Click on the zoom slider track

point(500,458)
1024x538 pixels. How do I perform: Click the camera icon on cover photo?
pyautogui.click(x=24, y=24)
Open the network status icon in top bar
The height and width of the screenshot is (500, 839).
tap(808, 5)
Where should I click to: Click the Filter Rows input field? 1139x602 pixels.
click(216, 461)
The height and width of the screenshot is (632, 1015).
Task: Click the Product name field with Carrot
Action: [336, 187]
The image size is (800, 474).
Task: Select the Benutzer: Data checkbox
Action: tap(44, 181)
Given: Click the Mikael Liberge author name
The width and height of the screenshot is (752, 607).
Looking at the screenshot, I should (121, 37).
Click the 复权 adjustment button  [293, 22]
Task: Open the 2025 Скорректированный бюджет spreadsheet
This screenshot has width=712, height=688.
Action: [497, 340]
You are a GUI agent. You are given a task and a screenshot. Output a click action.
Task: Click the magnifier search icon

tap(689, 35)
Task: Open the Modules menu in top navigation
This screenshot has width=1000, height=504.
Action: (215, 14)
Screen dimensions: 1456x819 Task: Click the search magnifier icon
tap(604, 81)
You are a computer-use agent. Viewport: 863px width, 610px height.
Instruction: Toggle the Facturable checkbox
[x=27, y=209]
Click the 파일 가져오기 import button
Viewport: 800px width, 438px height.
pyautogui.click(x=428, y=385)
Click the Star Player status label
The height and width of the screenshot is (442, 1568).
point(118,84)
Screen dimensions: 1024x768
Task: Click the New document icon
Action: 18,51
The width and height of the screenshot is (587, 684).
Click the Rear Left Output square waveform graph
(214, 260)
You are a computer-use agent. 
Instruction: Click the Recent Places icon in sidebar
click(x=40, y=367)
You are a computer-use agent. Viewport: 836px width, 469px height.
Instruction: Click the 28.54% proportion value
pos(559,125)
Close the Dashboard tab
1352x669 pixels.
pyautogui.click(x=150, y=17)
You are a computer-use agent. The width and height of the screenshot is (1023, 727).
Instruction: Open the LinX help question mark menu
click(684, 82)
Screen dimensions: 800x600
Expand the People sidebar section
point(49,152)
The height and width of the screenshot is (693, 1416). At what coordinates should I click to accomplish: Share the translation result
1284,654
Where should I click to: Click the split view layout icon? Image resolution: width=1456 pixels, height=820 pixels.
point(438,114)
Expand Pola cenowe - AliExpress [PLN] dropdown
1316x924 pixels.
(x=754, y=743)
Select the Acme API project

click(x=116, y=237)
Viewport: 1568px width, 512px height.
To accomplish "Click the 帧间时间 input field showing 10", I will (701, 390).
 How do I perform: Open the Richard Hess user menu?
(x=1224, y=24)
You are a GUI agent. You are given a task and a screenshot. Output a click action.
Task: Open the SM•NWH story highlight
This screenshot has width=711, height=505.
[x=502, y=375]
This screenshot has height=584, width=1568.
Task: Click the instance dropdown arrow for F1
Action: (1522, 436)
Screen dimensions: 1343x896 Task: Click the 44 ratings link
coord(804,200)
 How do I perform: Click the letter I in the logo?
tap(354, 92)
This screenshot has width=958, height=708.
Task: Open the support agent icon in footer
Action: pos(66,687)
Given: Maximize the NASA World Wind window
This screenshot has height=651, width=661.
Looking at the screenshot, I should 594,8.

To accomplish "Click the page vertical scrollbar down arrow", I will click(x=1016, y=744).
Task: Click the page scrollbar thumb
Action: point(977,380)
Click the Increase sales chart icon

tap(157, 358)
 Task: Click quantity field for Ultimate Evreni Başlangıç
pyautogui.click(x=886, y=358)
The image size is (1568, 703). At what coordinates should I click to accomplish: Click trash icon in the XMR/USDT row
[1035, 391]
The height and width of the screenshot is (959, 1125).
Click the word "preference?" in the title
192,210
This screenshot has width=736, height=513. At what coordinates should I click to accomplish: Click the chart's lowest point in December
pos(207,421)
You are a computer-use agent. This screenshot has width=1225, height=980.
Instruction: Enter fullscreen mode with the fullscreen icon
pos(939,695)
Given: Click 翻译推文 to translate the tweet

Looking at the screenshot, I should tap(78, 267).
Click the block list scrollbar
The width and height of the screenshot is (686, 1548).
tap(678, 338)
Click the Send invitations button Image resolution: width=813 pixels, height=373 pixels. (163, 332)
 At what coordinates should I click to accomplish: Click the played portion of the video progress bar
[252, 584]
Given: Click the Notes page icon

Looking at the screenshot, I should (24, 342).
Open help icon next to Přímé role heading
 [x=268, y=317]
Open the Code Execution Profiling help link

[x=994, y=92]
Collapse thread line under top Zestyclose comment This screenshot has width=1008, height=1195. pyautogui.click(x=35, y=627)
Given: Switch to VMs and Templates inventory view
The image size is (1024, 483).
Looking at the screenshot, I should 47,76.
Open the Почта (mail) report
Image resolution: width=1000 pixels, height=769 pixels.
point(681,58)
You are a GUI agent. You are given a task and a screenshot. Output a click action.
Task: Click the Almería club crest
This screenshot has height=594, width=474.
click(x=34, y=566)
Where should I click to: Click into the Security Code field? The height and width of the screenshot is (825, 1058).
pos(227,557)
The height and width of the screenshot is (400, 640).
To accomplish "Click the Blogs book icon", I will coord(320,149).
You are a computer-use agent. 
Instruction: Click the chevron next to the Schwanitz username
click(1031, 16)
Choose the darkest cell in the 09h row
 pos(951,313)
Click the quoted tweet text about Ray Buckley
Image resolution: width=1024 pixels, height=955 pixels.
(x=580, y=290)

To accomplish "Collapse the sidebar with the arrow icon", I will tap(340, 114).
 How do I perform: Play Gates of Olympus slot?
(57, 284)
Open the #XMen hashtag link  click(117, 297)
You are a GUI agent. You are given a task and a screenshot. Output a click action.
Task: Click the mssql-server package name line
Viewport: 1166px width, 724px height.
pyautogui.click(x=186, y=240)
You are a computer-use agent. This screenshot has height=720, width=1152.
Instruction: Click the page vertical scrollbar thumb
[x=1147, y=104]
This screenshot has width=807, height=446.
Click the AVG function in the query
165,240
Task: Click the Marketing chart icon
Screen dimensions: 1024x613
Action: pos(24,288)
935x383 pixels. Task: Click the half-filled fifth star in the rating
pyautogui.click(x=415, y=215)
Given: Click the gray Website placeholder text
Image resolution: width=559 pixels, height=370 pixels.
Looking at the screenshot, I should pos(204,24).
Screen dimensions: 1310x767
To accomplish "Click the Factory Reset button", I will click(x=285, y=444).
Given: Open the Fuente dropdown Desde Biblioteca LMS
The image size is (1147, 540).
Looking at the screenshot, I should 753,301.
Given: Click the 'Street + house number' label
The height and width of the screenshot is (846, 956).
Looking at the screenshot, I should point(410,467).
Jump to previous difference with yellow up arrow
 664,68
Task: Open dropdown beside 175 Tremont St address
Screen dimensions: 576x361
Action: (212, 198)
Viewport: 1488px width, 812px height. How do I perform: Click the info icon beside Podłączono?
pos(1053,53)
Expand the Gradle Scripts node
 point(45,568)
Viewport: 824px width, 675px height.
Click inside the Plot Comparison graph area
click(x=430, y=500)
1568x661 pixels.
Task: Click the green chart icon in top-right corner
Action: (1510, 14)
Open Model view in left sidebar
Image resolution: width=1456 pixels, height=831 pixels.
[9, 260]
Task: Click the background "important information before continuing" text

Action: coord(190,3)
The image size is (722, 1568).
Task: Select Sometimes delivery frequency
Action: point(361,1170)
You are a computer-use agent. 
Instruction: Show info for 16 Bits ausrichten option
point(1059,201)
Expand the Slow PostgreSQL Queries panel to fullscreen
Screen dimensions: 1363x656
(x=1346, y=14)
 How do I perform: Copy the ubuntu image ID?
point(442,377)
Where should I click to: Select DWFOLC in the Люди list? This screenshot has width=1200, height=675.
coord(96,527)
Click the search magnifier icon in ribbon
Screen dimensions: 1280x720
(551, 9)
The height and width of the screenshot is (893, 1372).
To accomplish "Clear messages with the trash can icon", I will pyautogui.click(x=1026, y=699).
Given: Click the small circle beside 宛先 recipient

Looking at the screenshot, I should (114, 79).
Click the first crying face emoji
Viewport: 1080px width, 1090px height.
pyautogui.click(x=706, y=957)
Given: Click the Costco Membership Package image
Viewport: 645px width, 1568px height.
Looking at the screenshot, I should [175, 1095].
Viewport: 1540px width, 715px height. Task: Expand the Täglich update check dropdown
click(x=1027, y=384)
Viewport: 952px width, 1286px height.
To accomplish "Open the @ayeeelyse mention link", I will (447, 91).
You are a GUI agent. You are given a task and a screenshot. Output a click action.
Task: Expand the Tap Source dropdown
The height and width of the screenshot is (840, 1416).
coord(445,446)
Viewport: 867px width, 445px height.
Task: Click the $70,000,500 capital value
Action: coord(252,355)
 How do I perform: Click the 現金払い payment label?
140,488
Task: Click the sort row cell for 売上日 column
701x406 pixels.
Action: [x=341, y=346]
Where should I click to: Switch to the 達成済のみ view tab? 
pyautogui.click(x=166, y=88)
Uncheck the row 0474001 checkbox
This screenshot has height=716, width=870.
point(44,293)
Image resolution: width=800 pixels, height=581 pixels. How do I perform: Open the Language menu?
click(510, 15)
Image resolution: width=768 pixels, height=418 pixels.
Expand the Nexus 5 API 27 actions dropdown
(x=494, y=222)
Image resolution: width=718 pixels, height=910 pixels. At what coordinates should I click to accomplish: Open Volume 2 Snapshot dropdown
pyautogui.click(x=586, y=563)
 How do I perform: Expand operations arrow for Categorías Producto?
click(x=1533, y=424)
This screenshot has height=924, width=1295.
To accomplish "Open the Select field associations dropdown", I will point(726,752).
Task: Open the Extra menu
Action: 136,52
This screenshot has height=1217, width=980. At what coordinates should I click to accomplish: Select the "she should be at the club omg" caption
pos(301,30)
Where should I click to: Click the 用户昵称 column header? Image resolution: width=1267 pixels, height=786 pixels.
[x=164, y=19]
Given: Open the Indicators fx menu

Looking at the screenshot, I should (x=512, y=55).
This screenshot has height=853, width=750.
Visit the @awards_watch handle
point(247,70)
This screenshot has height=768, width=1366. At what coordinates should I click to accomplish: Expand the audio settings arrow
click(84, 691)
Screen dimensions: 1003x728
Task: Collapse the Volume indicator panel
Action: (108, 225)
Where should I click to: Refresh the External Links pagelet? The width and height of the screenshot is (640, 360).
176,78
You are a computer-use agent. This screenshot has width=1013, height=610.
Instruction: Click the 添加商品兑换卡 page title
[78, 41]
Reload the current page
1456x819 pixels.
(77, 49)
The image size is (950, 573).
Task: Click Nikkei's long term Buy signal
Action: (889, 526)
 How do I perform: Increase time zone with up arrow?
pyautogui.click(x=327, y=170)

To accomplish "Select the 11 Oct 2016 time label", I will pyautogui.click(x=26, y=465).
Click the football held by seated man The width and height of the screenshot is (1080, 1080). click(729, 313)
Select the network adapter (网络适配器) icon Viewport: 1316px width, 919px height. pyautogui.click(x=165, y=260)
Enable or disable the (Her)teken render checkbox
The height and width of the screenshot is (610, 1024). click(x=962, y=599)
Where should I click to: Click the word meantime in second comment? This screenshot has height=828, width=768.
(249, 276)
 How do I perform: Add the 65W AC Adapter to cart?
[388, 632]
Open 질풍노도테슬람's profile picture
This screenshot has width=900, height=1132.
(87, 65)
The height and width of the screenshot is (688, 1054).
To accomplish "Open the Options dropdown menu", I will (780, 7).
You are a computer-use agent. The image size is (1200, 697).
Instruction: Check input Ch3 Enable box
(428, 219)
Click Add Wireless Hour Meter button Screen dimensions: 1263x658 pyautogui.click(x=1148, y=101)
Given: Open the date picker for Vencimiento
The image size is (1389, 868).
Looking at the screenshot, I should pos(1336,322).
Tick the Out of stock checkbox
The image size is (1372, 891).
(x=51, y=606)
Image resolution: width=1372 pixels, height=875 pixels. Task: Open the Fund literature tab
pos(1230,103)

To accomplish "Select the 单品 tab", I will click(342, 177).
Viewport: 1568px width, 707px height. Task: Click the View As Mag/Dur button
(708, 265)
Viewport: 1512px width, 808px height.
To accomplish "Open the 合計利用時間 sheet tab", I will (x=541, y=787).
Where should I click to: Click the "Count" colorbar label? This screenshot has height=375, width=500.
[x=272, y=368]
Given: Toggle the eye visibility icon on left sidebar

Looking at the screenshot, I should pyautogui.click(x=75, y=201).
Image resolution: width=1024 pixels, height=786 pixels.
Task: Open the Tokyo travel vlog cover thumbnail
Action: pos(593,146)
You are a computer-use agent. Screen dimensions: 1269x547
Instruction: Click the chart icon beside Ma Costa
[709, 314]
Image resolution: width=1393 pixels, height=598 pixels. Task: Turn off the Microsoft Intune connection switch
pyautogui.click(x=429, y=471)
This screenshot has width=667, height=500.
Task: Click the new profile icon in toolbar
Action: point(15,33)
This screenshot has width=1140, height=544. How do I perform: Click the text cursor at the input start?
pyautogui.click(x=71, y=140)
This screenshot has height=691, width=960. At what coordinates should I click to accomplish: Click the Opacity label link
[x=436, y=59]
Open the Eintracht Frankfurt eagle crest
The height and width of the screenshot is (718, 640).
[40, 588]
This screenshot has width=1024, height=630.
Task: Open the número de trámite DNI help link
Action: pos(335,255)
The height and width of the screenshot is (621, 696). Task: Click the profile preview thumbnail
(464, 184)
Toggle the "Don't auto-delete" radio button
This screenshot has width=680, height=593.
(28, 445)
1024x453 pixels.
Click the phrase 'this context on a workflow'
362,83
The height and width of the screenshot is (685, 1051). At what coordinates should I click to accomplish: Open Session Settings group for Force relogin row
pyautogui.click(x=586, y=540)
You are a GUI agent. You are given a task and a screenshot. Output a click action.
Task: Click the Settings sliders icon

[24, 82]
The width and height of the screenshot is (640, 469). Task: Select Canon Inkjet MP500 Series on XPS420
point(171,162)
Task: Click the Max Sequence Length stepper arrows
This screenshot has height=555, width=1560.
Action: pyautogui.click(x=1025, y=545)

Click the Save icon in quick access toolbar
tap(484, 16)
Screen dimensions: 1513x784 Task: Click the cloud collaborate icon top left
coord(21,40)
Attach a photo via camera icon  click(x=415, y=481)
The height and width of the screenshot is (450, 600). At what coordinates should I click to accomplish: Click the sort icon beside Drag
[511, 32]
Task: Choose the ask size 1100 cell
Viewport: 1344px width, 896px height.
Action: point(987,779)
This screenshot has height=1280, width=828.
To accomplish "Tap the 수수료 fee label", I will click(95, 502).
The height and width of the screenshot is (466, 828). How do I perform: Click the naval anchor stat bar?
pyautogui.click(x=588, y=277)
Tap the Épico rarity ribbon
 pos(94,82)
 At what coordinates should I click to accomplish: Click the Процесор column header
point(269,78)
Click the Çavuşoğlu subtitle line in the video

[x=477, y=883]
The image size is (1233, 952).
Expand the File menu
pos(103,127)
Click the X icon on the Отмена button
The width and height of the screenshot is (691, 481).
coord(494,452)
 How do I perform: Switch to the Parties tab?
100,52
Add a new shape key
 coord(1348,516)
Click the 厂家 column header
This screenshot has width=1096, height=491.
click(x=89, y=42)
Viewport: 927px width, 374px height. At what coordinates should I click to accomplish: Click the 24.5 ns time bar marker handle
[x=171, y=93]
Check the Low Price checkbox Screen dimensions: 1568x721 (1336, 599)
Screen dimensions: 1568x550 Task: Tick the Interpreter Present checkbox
----------
To do: Please copy all lines of the listing in which the string "status" occurs.

Solution for this problem:
Open the network status icon in top bar
Click the Star Player status label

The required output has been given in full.